As more and more power-hungry dogs are outed, it’s not unfair to assume that most major films and TV shows involved at least one person who’d used his stature to intimidate or assault colleagues, even if it didn’t occur on that particular set. Or at least it's likely that most major film or TV show involved someone who was complicit in keeping a man’s wrongdoings under wraps. That we’ve handed our time and money to these people, thinking we’re merely engaging with the latest entertainment, hurts. That we’ve feasted on narratives about difficult actresses and glorified gatekeepers, never fully reckoning with the extent of these implications, rankles. That we’ve been blind to our heroes’ exploitations ― so blind that the Oscars handed a Best Director trophy to Polanski nearly three decades after he fled the country on statutory rape charges ― will be an enduring stain on Hollywood history.
There’s a reason we love stories about unrequited love ― the deterioration of romance is one of life’s cardinal stings. And that’s what’s happening with Hollywood right now. An industry we love has been exposed as one that does not love us back, that actively works to cover up crimes in hopes of bolstering the chosen few whose influence swells.

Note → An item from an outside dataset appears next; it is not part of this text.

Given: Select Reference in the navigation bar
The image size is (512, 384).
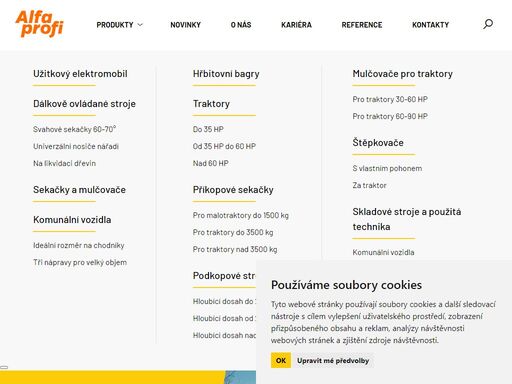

No more. What’s unfolding across Tinseltown right now will not stamp out sexual perversion altogether. But the exposure of long-standing abusers will hopefully help to restore accountability to the medium that has gifted us with fantasies about bicycle rides across the moon. It will hopefully foster an infrastructure in which such nightmarish backstage transactions are the anomalies, not the norm. And it will hopefully bleed into other facets of discrimination that haven’t yet been properly unearthed.
In a century from now, if all goes well, the annals of pervasive debasement will be a far-flung memory. Because for every gross man out there, there are a dozen women and more than a few decent men who poured themselves into the big- and small-screen jewels that enrich the world. Their contributions cannot be discarded just because a handful of villains overshadowed them. They’re the ones worth fighting for, and they’re the reason these painful truths must continue to emerge. Soon, it will be their stories that define our popular culture. Soon, seeing the men behind the curtain won’t lead to disappointment.
The little Blockbuster obsessive inside of me isn’t giving up on Hollywood.